En effet, et vous venez de l'évoquer, Votre Altesse royale, l'initiative atlantique de Sa Majesté le Roi du Maroc, pour un accès à l'océan des pays africains enclavés, témoigne de cette vision. Il y a 20 ans, Sa Majesté lançait le projet de Tanger Med, qui est aujourd'hui le port le plus important de la Méditerranée. L'année prochaine, les travaux du port de Dakhla inaugureront une nouvelle ère pour l'océan Atlantique et cette volonté de faire accéder tout le continent à cet océan et à cette ouverture. C'est pourquoi ce n'est pas un hasard si ce sommet se tient sous la double bannière du Maroc et de la France, deux nations qui partagent une rive, un dialogue millénaire, une histoire commune et l'envie d'un cap commun et d'un monde mieux amarré à l'essentiel. Nous sommes là et nous serons là pour apprendre de vous, pour vous appuyer quand vous nous y invitez, car l'océan est une histoire partagée.

Et pour reprendre ce que vous venez d'évoquer, Votre Majesté, la France, comme l'Europe, souhaitent être des partenaires de confiance de cette économie bleue que vous avez appelée de vos vœux. Oui, il faut continuer de développer des infrastructures durables partout sur le continent africain, ports, structures fluviales, qui, électrifiés ou fonctionnant à l'hydrogène vert, permettront de décarboner ce qui représente 20% de la pollution du transport maritime, c'est-à-dire le moment où nos bateaux sont à quai. Renouvellement des flottes, qu'il s'agisse des flottes de transport, de pêche ou d'activité de tourisme. Pour tous ces sujets, nous souhaitons être à vos côtés pour pouvoir accompagner ces transitions. Et les 4 dernières années, les projets de l'Agence française de développement pour l'océan en Afrique s'élèvent ainsi à 1,128 milliard d'euros, et ont permis une augmentation forte, accompagnant plusieurs projets de modernisation des économies allant en ce sens. L'économie bleue, ce sont aussi les interconnexions électriques, vous en avez rappelé l'importance, et nous souhaitons être partenaires et accompagner ces mouvements.
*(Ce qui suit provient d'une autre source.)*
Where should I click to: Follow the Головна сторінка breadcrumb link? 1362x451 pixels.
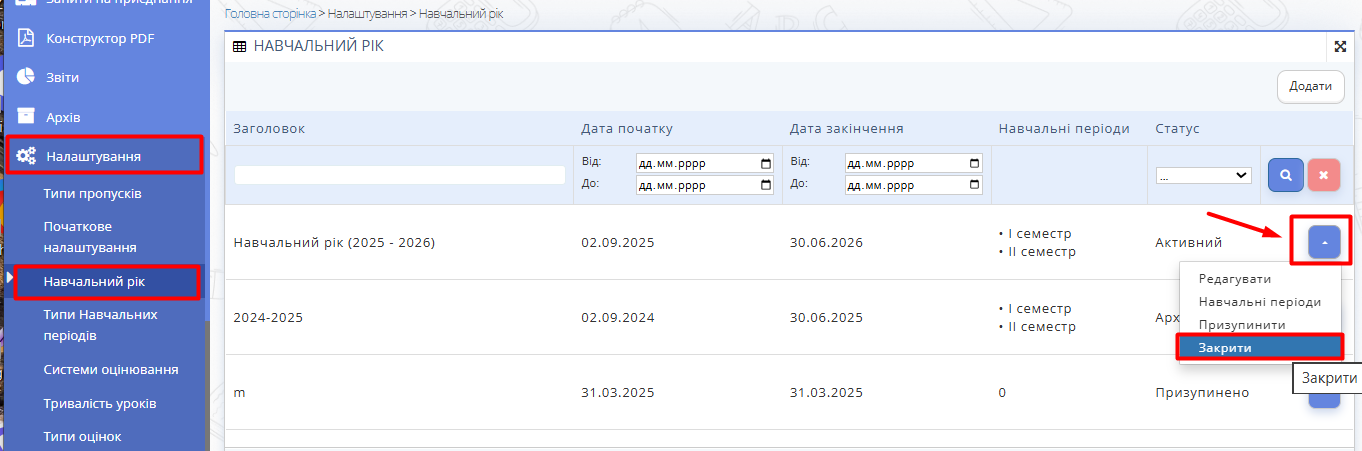[270, 14]
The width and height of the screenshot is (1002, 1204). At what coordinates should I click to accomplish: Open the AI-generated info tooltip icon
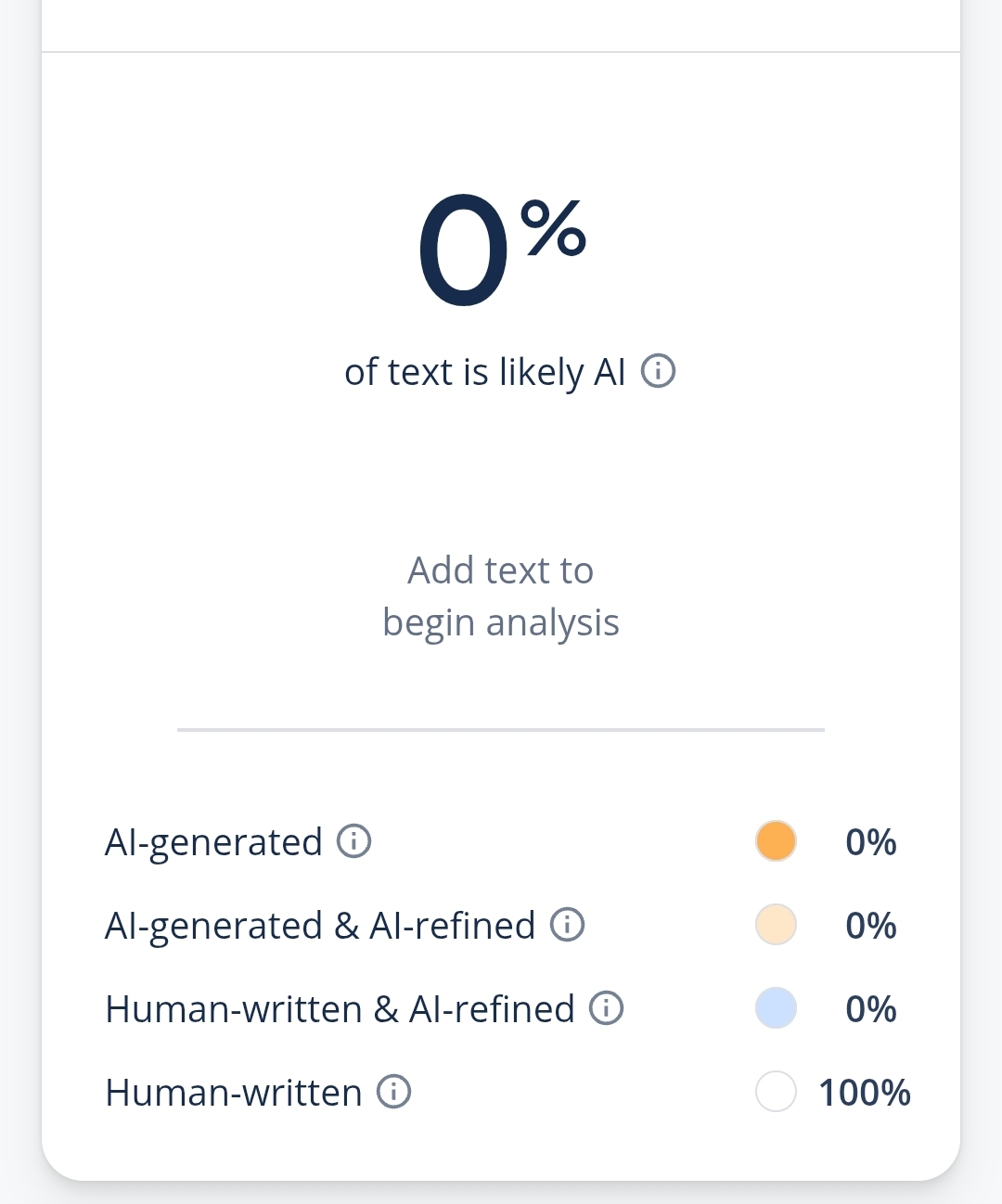(353, 841)
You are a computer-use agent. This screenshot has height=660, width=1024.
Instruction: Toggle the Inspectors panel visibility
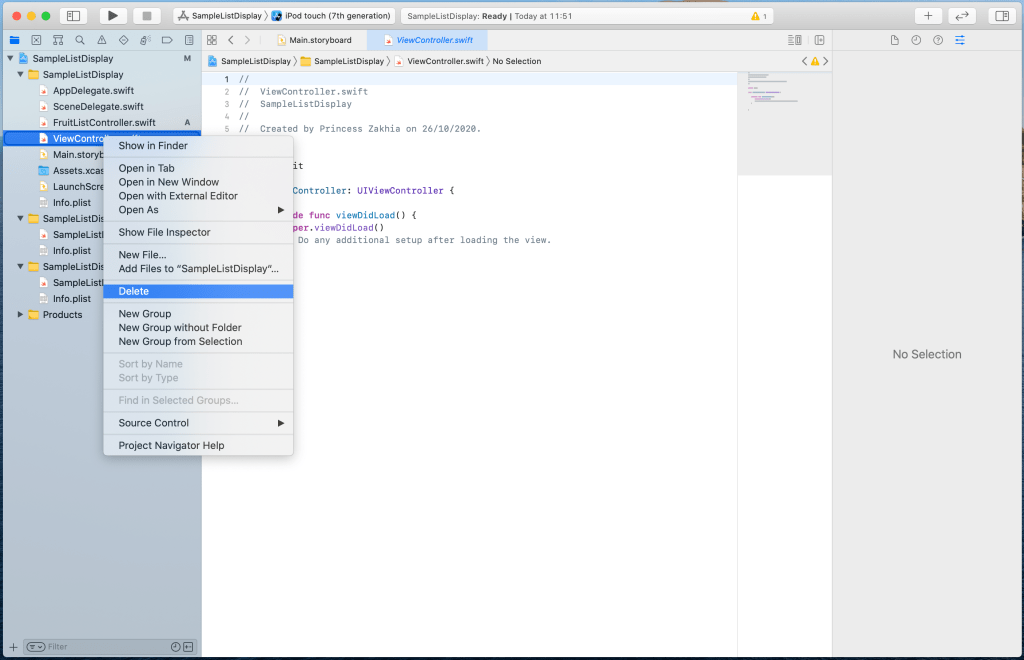click(x=1000, y=16)
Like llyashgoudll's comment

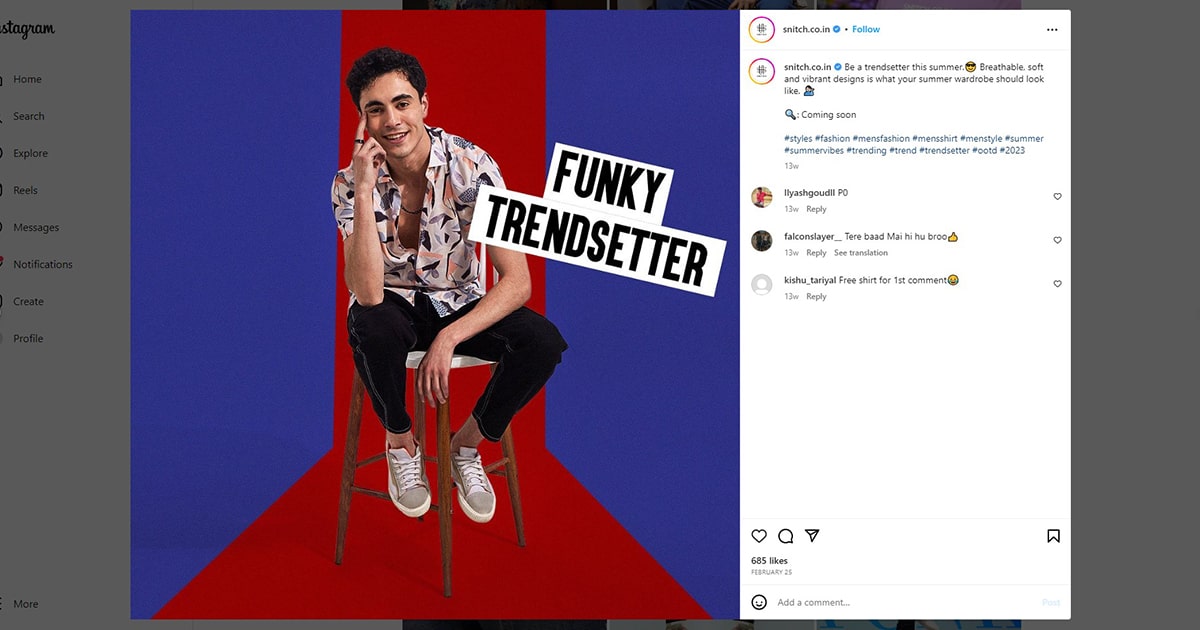1057,197
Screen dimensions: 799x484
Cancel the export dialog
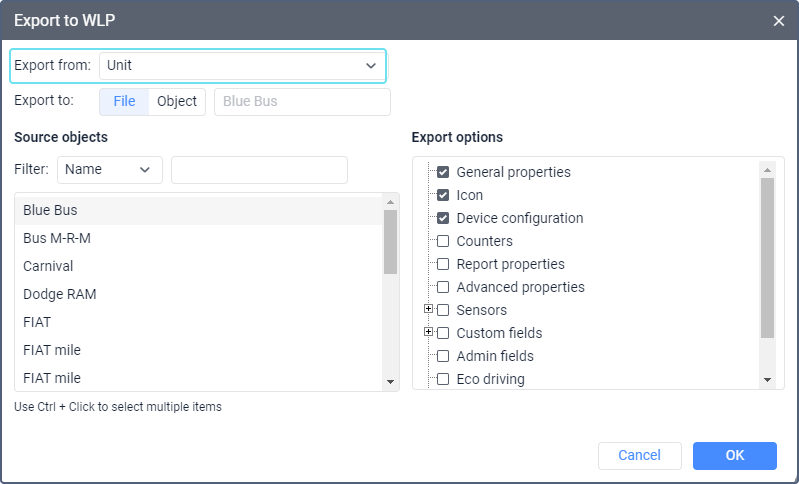pyautogui.click(x=639, y=456)
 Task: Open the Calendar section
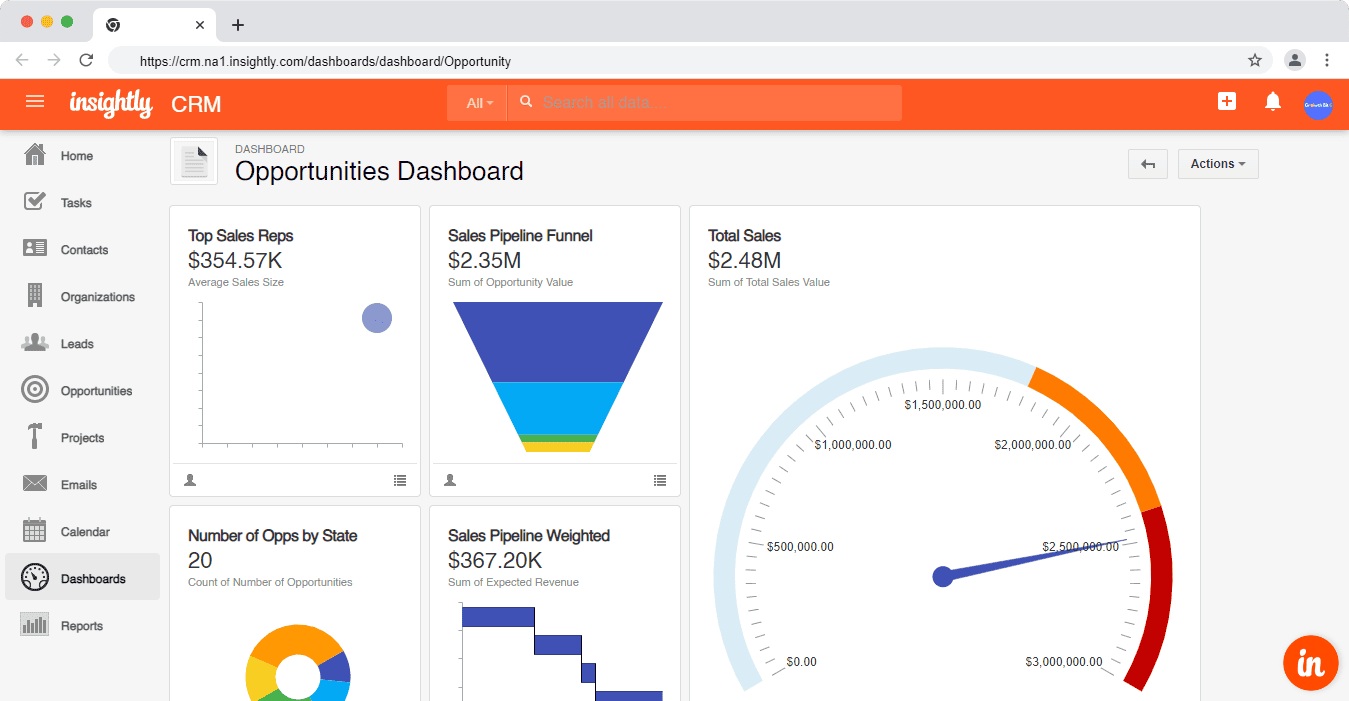pyautogui.click(x=83, y=531)
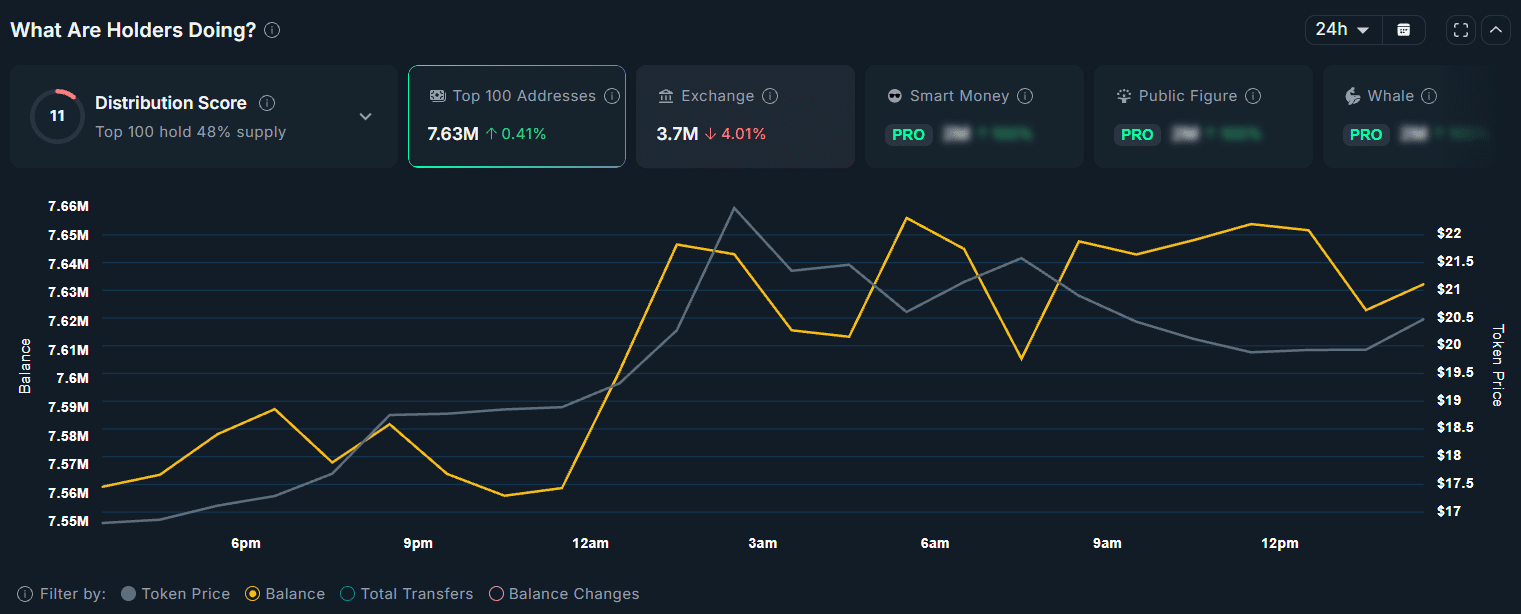Click the Public Figure icon
Screen dimensions: 1521x614
tap(1124, 96)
Le deuxième élément, c'est la protection adaptée. Protection avec les 30% d'aires marines protégées à horizon 2030, mais la possibilité d'accompagner ces mécanismes, c'est-à-dire de les penser avec des scientifiques, de les rendre compatibles avec une pêche durable et des activités qui sont aussi bénéfiques pour les économies locales et qui viennent lutter et protéger vos eaux territoriales de la prédation de puissances étrangères non coopératives et la forte protection pour permettre de régénérer une partie de ces zones. Là-dessus aussi, nous souhaitons vous accompagner par l'expertise, les financements. C'est ce que nous avons commencé à faire, par exemple, avec la Mauritanie, pour préserver la biodiversité marine, aux côtés de Madagascar, pour des aires marines protégées, ou encore avec le Maroc, au service de la pêche durable. Cette protection adaptée est clé et elle a, pour contrepartie, la lutte sans relâche contre la pêche illégale ou la pêche dite INN, qui est un fléau pour le continent africain. Je donnais les chiffres internationaux ce matin. Un poisson sur 5 qui est consommé provient de la pêche dite INN.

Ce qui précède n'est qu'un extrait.